Leaving out all pictures, restate word for word the lines from the one with "This screenshot has width=980, height=478." through the last line of the entries.

══ Data excerpts

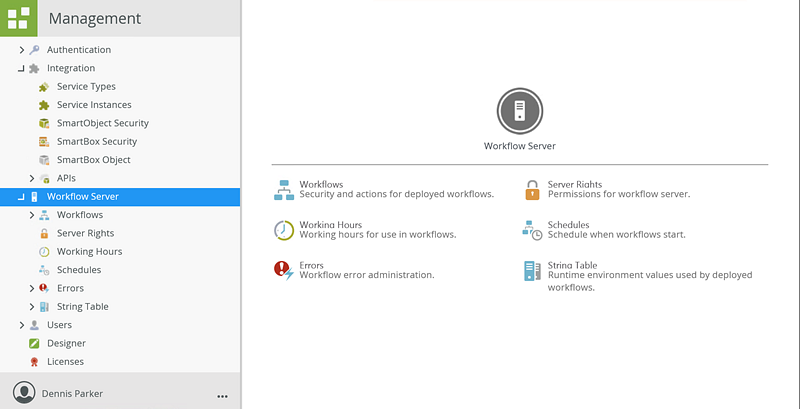This screenshot has height=409, width=800.
Task: Click the Working Hours clock icon in main panel
Action: 283,230
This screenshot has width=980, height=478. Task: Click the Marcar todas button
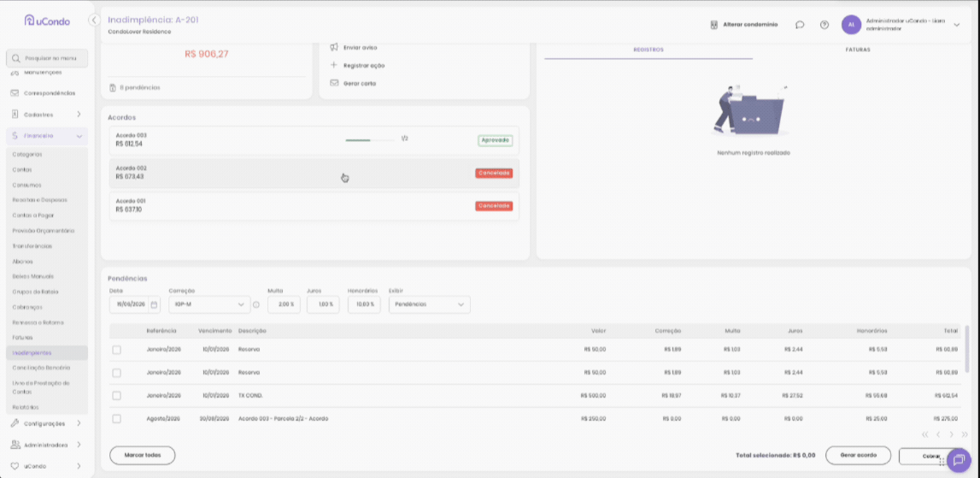[x=143, y=456]
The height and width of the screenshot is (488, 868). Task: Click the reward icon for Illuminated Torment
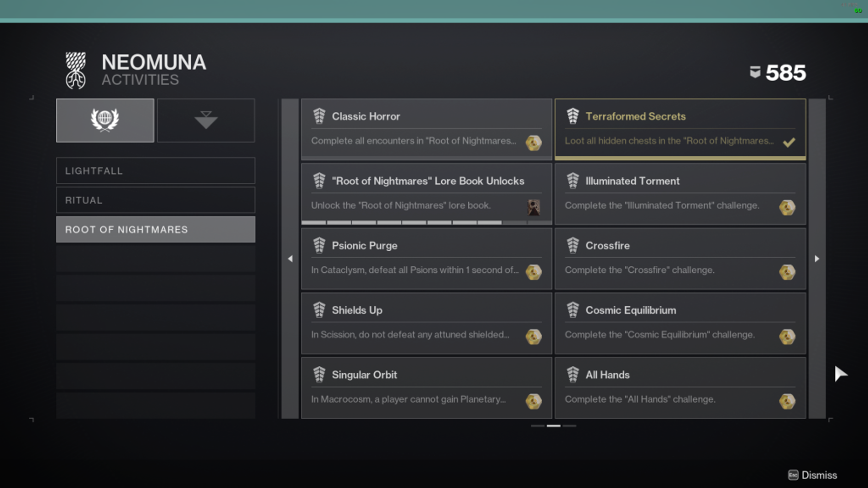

════

▶ Solution below:
This screenshot has width=980, height=478. Task: Click the Marcar todas button
[x=143, y=456]
The height and width of the screenshot is (488, 868). Task: Click the reward icon for Illuminated Torment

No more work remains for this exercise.